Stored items
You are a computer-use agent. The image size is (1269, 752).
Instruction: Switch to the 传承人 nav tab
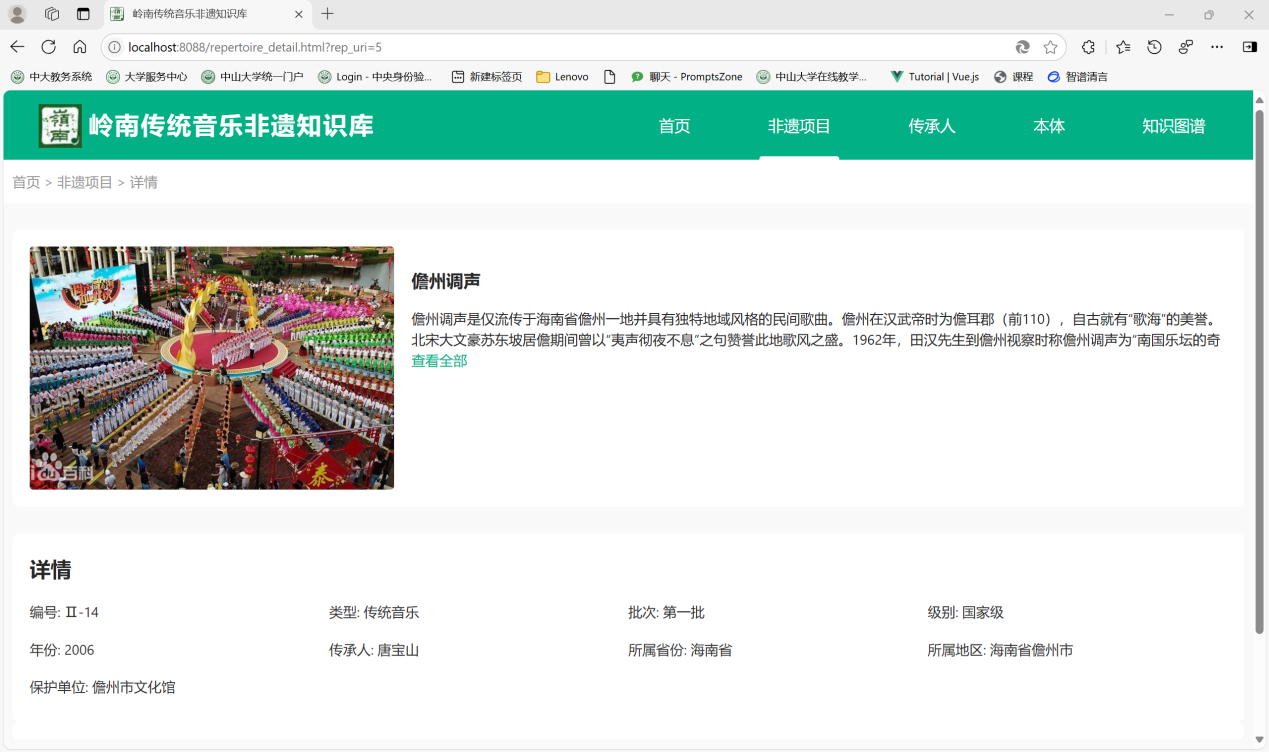click(931, 126)
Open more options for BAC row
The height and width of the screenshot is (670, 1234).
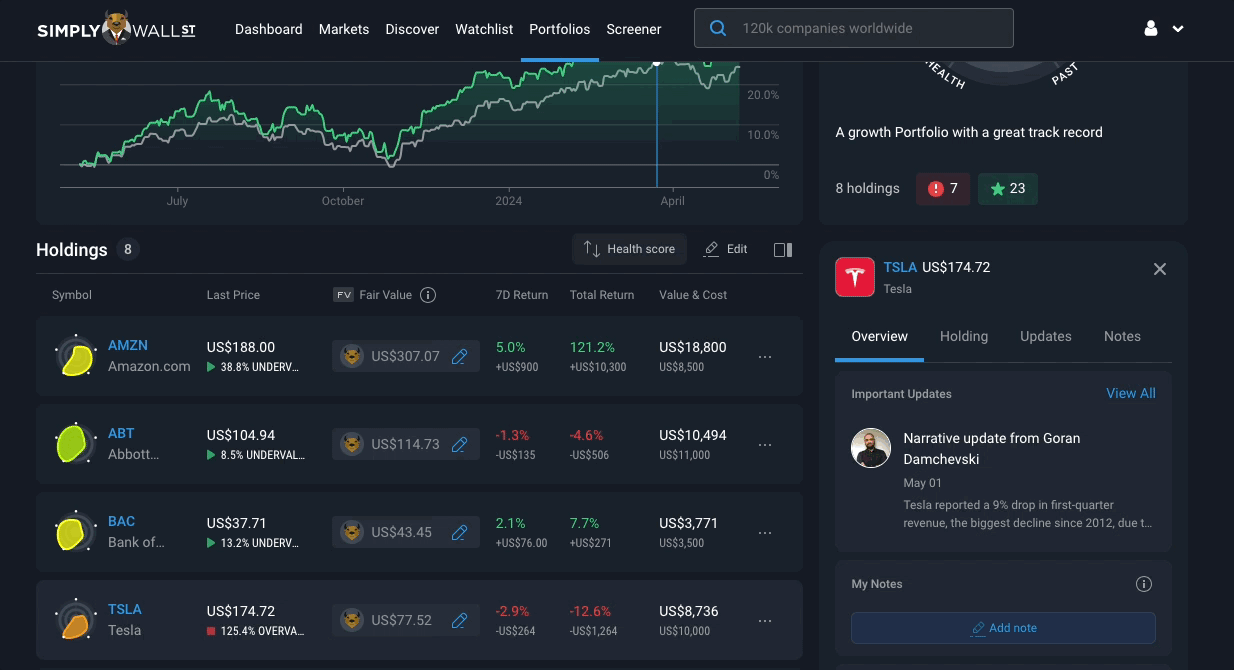[x=765, y=533]
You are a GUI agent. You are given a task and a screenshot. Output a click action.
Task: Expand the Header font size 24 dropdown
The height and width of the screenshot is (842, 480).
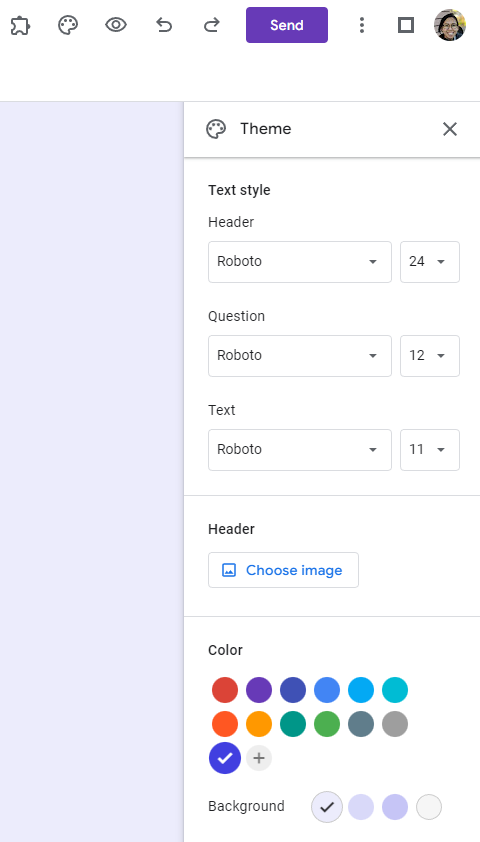click(x=430, y=262)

### [What is being asked]
Repeat the lines of the records verbatim, starting at the line containing "The height and width of the screenshot is (842, 480)." and stopping after the final line. Images stay out.

### [Output of the task]
The height and width of the screenshot is (842, 480).
click(x=430, y=262)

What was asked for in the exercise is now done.